Although section 197 is mostly based on European and British statutes and regulations,
one should not rely on foreign provisions when interpreting section 197 without careful
consideration. It is only when we understand the inherent limitations of applying these
provisions, that they can be of any help to formulate definitions for the terms "transfer",
"business" and "going concern".
The two most important effects that section 197 has, is that it ensures the transfer of the
contract of employment and that it protects the terms and conditions of employment
when such a transfer takes place. Unfortunately, this section does not regulate
dismissal on the transfer of a business. Section 197 also does not deal satisfactorily
with the transfer of contracts of employment on the transfer of an insolvent business.

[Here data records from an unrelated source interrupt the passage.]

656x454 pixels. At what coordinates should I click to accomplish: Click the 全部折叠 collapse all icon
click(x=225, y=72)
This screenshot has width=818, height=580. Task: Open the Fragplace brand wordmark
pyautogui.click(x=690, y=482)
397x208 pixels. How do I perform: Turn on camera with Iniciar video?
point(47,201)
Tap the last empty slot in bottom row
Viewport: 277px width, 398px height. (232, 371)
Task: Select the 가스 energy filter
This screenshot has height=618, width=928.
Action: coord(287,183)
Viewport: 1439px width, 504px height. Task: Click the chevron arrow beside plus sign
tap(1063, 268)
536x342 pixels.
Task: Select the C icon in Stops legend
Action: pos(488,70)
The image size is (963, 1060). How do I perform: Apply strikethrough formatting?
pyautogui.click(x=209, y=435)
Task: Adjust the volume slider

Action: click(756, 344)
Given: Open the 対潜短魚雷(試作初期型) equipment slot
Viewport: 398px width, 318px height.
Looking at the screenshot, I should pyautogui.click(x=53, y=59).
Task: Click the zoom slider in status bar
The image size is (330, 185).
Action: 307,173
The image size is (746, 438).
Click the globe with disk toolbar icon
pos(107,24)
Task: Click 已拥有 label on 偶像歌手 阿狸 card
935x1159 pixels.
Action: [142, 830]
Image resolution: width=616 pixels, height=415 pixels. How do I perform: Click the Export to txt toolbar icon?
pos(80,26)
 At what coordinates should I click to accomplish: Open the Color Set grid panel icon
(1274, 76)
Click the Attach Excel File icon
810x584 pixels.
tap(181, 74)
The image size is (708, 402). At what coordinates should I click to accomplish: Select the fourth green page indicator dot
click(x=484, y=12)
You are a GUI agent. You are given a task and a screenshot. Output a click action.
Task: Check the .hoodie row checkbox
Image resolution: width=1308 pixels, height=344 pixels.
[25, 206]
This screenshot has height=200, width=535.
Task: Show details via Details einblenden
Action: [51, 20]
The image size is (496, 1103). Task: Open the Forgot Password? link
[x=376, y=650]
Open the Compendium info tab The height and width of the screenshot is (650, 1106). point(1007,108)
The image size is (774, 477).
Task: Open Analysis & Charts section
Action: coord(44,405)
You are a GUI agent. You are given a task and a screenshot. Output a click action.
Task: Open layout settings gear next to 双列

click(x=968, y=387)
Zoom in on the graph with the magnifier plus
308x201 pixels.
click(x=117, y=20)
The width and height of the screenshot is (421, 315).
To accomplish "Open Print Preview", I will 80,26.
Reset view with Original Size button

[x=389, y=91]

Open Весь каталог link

As a result of the above-mentioned and other shortcomings of the current section 197, it
was decided to amend the Act. The Labour Relations Amendment Bill 2000 relies
heavily on precedents from foreign law, but unfortunately it does not adequately address
all the current problems. / AFRIKAANSE OPSOMMING: Artikel 197 van die Wet op Arbeidsverhoudinge 66 van 1995 verseker die oordrag van
'n dienskontrak van 'n ou werkgewer na 'n nuwe werkgewer by die oordrag van 'n
besigheid as 'n lopende onderneming.
Alhoewel artikel 197 gebaseer is op Europese en Britse wetgewing en regulasies, moet
die leser versigtig wees om sulke bepalings sonder skroom aan te wend by die
interpretrasie van artikel 197. Wanneer ons die inherente beperkings daarvan begryp,
mag die bepalings van hulp wees om definisies te vorm van die begrippe "oordrag",
"besigheid" en "lopende onderneming".
Artikel 197 het hoofsaaklik twee uitwerkings: dit fasiliteer die oordrag van die
dienskontrak en verseker dat die terme en voorwaardes van indiensneming onveranderd
bly. Die artikel reguleer nie ontslag by die oordrag van 'n besigheid nie. Artikel 197
reguleer ook nie genoegsaam die oordrag van dienskontrakte waar 'n insolvente
besigheid oorgedra word nie.
As gevolg van bogenoemde en ander tekortkominge is besluit om die Wet te wysig.
Die Wysigingswetsontwerp op Arbeidverhoudinge 2000 steun op buitelandse
presedente, maar spreek ongelukkig ook nie al die huidige probleme suksesvol aan nie.